MATERIAL FOR THIS EXERCISE START

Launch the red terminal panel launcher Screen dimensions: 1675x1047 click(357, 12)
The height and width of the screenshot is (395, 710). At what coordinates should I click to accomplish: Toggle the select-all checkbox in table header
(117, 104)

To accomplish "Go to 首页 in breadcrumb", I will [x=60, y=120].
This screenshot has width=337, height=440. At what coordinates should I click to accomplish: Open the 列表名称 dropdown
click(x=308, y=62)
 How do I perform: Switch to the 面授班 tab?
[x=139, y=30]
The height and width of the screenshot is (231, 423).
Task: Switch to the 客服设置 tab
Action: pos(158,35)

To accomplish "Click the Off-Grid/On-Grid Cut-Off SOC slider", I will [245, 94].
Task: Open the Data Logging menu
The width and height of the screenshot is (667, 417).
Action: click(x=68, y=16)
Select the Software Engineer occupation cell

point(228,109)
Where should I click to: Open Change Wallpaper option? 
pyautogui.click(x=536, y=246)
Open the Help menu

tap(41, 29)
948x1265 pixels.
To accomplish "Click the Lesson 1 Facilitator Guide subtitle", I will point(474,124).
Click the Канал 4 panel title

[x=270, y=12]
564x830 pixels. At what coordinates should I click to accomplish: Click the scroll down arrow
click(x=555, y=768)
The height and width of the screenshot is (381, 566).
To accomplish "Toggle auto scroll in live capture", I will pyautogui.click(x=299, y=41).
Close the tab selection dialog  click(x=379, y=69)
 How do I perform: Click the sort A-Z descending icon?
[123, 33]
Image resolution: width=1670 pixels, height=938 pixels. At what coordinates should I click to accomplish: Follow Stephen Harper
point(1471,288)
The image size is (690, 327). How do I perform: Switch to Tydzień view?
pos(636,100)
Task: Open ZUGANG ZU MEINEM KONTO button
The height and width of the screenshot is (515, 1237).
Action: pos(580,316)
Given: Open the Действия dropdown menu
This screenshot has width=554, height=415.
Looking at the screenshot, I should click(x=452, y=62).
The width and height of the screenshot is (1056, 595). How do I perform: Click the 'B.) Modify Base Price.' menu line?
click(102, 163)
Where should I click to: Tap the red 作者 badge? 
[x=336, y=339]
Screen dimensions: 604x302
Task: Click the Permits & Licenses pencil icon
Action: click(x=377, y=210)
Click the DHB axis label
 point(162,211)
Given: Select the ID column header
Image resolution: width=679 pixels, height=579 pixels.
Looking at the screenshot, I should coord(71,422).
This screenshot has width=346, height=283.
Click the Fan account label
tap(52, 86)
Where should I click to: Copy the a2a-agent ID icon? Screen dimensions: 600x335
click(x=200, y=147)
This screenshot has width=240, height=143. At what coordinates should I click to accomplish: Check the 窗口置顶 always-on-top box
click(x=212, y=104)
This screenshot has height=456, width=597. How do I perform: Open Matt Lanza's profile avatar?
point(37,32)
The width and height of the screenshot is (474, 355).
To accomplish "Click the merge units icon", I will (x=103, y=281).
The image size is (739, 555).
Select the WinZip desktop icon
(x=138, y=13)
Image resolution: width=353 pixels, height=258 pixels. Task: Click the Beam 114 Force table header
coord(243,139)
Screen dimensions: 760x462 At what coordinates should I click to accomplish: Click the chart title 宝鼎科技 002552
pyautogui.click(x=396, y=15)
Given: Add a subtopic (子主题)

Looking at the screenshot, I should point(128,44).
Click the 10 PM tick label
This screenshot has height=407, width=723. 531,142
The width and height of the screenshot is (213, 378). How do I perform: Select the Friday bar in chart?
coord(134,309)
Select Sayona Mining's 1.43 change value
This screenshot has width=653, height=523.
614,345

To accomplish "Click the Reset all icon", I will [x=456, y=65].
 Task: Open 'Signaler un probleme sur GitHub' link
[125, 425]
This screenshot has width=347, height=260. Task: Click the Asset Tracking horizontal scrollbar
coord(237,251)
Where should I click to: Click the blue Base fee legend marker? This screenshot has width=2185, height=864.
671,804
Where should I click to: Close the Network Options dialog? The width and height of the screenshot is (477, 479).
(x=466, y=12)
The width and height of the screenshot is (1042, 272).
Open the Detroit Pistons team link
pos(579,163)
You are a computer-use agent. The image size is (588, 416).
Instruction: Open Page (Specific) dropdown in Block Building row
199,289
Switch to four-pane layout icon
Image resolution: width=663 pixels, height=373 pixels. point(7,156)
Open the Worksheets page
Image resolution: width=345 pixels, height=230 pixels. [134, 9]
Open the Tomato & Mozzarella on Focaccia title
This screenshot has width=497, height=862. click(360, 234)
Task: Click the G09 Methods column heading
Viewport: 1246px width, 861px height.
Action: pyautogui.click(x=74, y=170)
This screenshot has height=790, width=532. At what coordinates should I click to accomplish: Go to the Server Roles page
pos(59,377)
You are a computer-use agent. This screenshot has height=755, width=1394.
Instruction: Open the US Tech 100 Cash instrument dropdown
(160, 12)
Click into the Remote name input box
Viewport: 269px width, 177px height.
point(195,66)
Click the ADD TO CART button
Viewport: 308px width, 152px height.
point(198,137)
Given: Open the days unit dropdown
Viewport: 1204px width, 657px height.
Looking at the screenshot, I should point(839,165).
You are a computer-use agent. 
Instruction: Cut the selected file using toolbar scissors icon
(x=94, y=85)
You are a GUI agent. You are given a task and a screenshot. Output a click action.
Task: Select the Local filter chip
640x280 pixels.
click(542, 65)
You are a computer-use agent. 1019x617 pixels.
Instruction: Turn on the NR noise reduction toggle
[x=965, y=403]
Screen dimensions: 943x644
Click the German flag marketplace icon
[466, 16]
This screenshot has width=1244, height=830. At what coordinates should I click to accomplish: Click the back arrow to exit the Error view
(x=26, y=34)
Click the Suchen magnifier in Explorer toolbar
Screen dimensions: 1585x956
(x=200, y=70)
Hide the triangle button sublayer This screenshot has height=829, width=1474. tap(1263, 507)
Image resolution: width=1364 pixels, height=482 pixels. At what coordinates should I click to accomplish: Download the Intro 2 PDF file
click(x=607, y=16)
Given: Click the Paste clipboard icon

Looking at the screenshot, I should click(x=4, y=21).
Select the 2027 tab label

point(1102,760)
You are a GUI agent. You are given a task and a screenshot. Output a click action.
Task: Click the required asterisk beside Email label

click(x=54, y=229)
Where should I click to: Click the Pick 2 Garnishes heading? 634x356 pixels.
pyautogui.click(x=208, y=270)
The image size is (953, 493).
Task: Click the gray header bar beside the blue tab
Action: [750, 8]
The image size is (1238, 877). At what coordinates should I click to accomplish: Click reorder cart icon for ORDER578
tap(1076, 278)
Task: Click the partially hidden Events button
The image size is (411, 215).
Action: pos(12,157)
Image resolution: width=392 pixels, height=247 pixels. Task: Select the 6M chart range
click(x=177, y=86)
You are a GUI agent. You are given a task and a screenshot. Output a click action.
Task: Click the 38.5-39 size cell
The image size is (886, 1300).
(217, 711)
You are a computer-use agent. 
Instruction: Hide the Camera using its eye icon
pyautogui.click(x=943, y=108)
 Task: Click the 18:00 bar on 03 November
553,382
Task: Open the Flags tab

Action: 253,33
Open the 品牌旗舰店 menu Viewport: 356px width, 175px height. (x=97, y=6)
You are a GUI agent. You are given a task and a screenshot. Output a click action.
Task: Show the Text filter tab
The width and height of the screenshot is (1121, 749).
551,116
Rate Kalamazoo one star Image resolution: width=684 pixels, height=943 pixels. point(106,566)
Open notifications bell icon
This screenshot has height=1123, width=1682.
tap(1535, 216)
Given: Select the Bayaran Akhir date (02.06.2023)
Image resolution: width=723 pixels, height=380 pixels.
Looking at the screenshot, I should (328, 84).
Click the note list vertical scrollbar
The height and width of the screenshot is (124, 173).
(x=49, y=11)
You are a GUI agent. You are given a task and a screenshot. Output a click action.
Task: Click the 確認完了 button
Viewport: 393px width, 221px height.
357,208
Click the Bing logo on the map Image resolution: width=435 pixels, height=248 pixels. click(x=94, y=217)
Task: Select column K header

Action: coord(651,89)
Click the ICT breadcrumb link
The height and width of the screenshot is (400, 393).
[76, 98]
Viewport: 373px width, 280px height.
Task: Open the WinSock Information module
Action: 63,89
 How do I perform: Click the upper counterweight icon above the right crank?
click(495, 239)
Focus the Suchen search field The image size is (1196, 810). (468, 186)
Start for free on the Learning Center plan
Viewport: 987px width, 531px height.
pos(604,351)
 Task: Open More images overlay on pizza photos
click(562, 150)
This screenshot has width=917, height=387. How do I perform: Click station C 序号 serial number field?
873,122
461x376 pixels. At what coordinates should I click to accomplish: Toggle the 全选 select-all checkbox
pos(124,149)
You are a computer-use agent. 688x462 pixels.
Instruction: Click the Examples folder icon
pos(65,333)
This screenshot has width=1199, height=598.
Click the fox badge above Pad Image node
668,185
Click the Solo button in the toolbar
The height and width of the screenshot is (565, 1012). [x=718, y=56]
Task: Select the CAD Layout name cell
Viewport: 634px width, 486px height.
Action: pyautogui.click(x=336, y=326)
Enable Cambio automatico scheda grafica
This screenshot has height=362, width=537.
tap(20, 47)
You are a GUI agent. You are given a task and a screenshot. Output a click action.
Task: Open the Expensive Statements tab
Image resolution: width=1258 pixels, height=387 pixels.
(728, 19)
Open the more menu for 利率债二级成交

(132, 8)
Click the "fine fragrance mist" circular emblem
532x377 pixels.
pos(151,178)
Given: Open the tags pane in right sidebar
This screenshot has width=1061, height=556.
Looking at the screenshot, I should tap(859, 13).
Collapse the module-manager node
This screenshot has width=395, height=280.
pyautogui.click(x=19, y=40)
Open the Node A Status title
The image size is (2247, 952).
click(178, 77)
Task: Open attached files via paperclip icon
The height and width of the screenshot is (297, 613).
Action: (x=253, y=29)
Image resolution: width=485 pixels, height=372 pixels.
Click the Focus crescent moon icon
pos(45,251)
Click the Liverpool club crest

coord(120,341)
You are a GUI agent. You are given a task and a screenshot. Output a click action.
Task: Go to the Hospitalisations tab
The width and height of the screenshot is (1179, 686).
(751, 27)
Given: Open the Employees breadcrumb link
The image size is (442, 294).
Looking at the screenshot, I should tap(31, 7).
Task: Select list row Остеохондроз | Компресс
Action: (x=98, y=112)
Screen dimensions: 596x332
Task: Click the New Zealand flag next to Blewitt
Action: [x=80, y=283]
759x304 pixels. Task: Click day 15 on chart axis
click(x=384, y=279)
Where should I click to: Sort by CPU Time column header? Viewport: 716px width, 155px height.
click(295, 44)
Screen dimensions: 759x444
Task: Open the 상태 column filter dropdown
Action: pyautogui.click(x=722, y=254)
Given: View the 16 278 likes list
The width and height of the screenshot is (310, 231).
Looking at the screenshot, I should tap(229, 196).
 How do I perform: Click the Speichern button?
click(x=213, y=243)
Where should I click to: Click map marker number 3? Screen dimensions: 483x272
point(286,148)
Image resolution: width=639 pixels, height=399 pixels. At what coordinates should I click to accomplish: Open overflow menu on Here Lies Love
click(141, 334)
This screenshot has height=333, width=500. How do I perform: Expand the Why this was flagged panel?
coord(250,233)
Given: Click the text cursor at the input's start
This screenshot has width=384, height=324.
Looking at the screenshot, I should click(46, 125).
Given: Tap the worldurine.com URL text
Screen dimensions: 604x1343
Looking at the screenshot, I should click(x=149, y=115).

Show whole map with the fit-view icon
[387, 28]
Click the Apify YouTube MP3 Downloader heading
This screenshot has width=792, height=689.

MATERIAL FOR THIS EXERCISE END

### [EXERCISE INSTRUCTIONS]
Beginning at the first line of the records, retype exactly every line up to and including the one with "Task: Open the Data Logging menu".

### [SOLUTION BELOW]
Launch the red terminal panel launcher Screen dimensions: 1675x1047 click(357, 12)
The height and width of the screenshot is (395, 710). At what coordinates should I click to accomplish: Toggle the select-all checkbox in table header
(117, 104)

To accomplish "Go to 首页 in breadcrumb", I will [x=60, y=120].
This screenshot has width=337, height=440. At what coordinates should I click to accomplish: Open the 列表名称 dropdown
click(x=308, y=62)
 How do I perform: Switch to the 面授班 tab?
[x=139, y=30]
The height and width of the screenshot is (231, 423).
Task: Switch to the 客服设置 tab
Action: pos(158,35)

To accomplish "Click the Off-Grid/On-Grid Cut-Off SOC slider", I will [245, 94].
Task: Open the Data Logging menu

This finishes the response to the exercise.